Some things of note: by under-focusing the TEM slightly, the contrast is improved and we can see there are two types of features. On the top image (zoomed in) there are features with a white line around them (through holes) and features with texture inside, which are not through holes. I haven’t yet figured out any image processing software, but a quick glance suggests that the average through hole diameter is closer to 50-nm, while the average feature size in general is more like the 35-nm I expected to see, since the through holes are generally larger than the rest of the features.

When I do ALD, we see further evidence that not all the features are through-holes:

Only the subset of pores that show no internal texture actually get a layer of ALD inside them, while the rest of the features just get a little less contrast with the surroundings.
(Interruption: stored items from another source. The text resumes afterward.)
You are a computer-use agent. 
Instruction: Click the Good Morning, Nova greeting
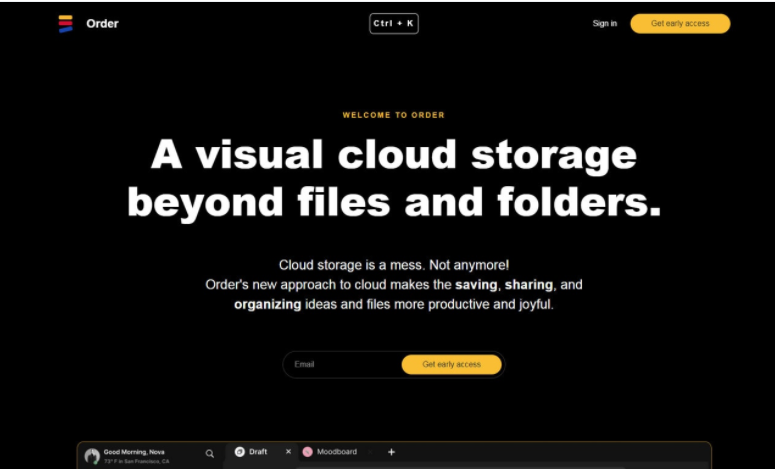pos(134,451)
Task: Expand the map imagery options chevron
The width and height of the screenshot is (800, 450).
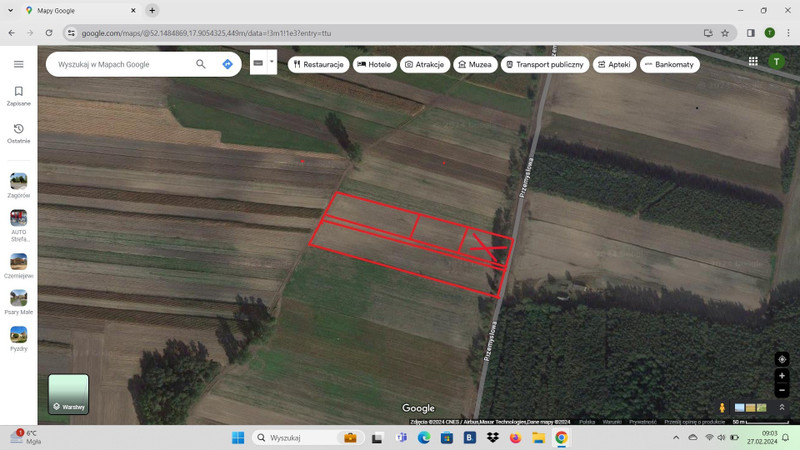Action: pos(782,407)
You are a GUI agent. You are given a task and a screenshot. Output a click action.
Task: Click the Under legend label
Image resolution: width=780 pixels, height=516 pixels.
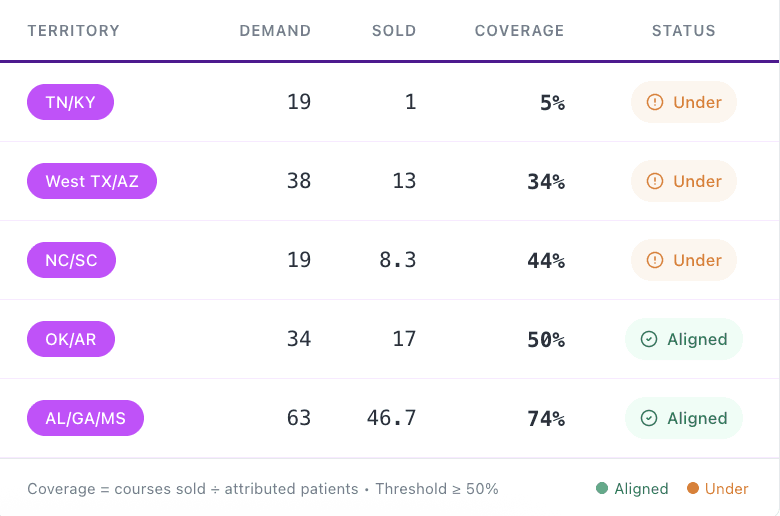(x=726, y=489)
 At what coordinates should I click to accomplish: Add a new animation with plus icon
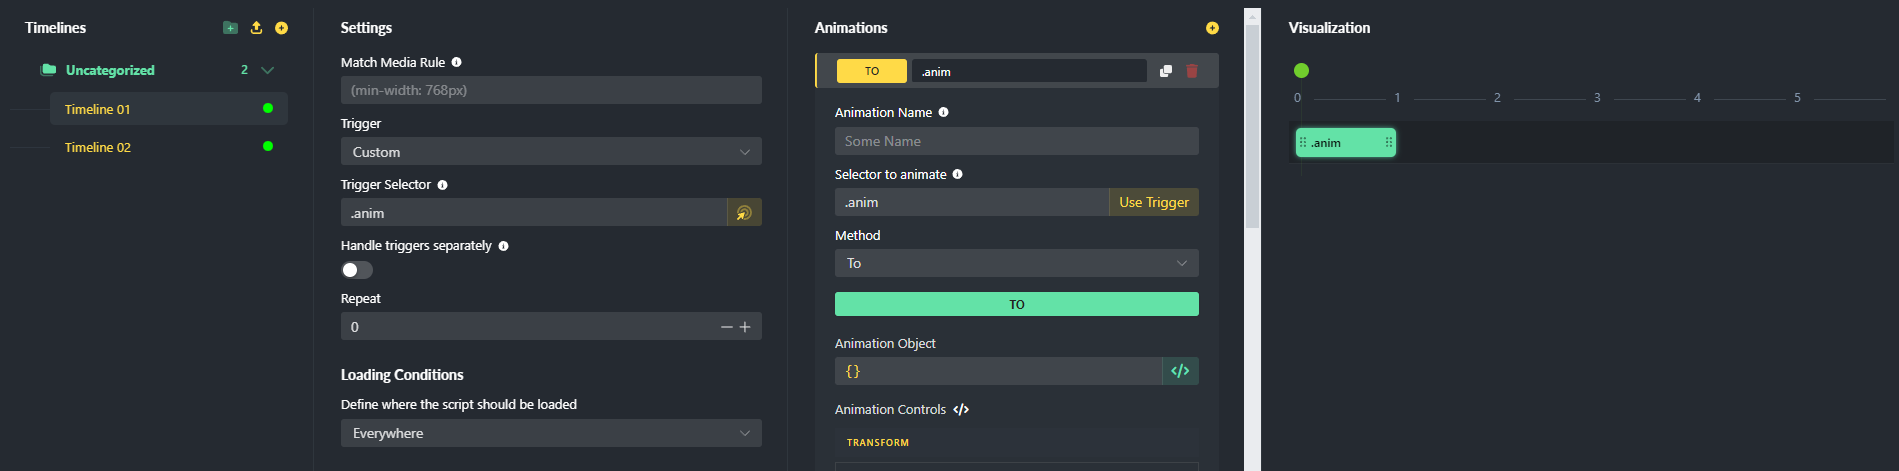click(1212, 28)
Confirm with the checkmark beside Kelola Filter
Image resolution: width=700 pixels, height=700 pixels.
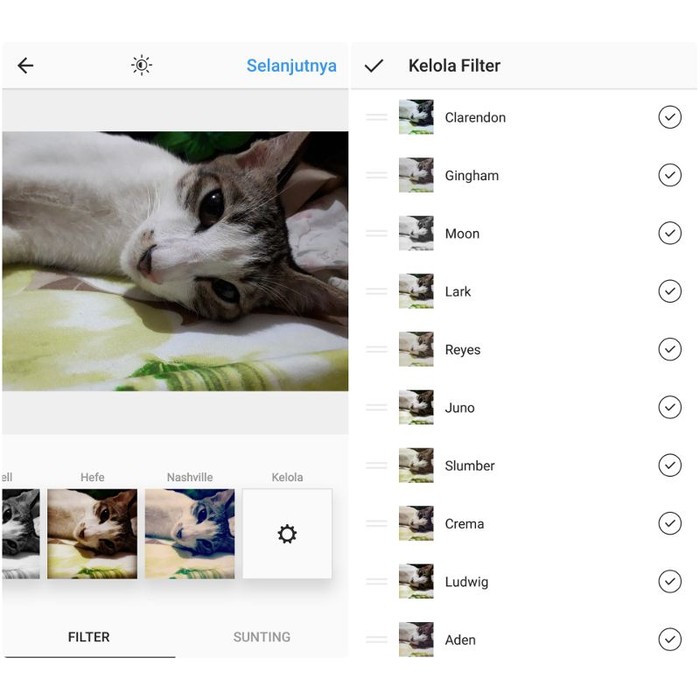coord(374,66)
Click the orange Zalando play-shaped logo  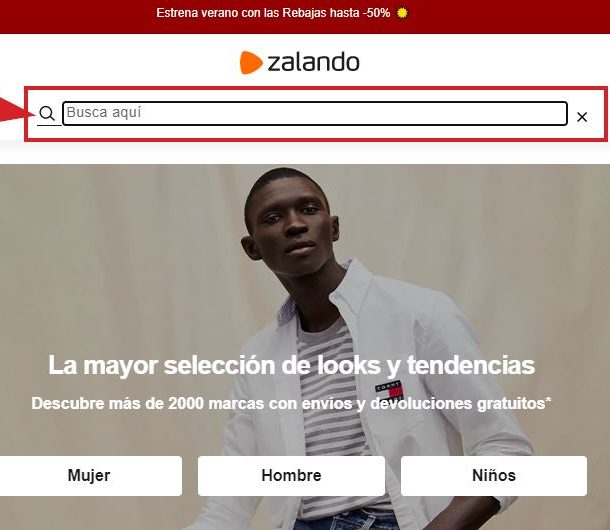pos(251,62)
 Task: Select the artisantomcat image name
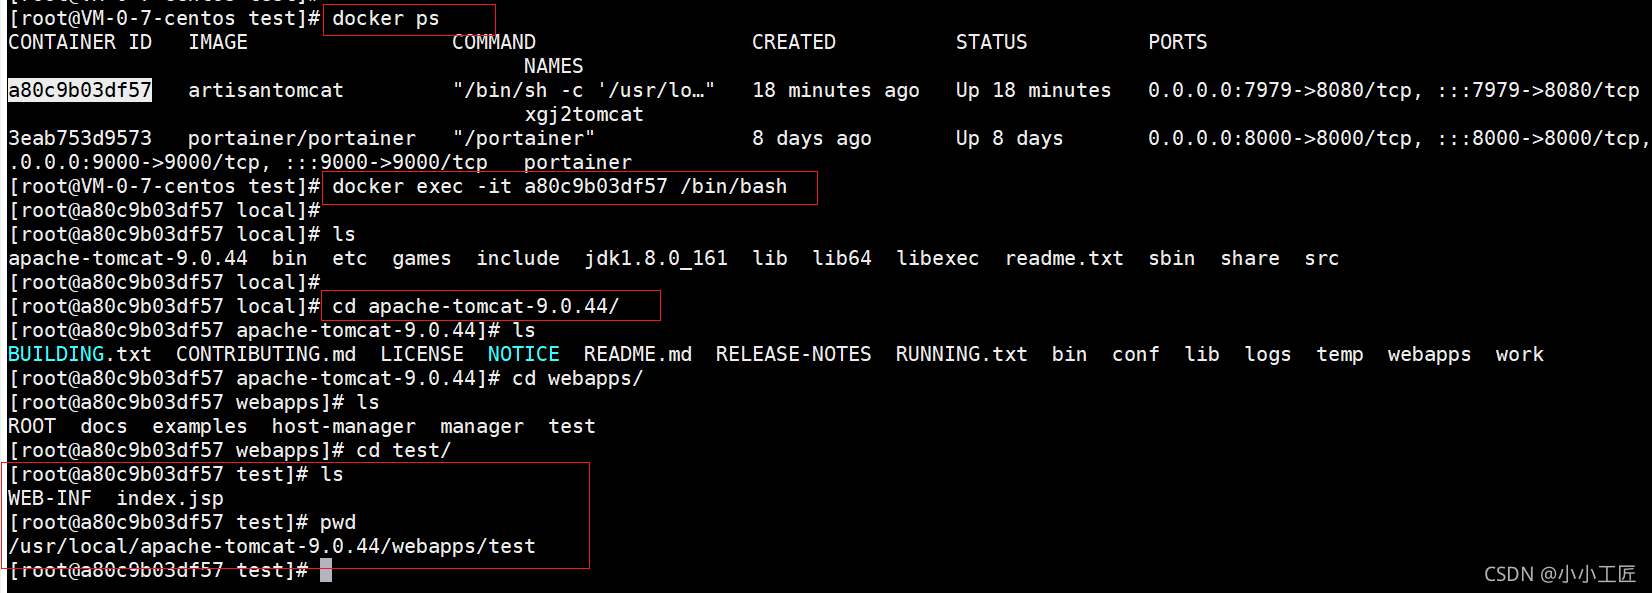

This is consistent with the ALD procedure, since it coats the entire membrane in 20nm of Hafnia, meaning that most of the membrane is 50nm SiN + 20nm HfO, while the coating around the inside of the through holes is 70-nm HfO, which is denser and therefor darker on the TEM. I’m not 100% sure why we don’t see a darker edge around the rest of the features, but I believe the way I have been coating ALD will coat poorly on the back side of the chip, so maybe the indentations are preferentially on the side of the membrane with poorer HfO coverage. Can you comment if any such asymmetry would exist?

A quick back of the envelope calculation suggests that the porosity of these membranes is closer to 4-8% than to the 14% quoted originally. I’m guessing this is something you have seen before – whatever etch process is used to make the NPN doesn’t quite go all the way through all the time, and the subset of features which are through-holes are generally larger diameter than the ones that failed to make it through. Are these images and explanation consistent with your expectations?

Short term we may have to revise the pore size/porosity estimates a bit for the paper, but there’s no urgency there. I plan to back-burner image analysis until the lab is shut down for the move, since that’s something I can work on without any equipment. If you would like me to send over images, I have 4 of the zoomed in ones for each of ALD and control.

 

So, in summary:

1 – membrane transfers work better when particles are removed with a flow of nitrogen

2 – Size separation of DNA has posed some unexpected and so far unexplained challenges, but experiments continue

3 – ALD/TEM imaging reveals that the NPN properties appear to be a bit different from expected, but that the ALD coating was successful in shrinking the pores. Experiments with ALD-NPN will start after size separation has been finished.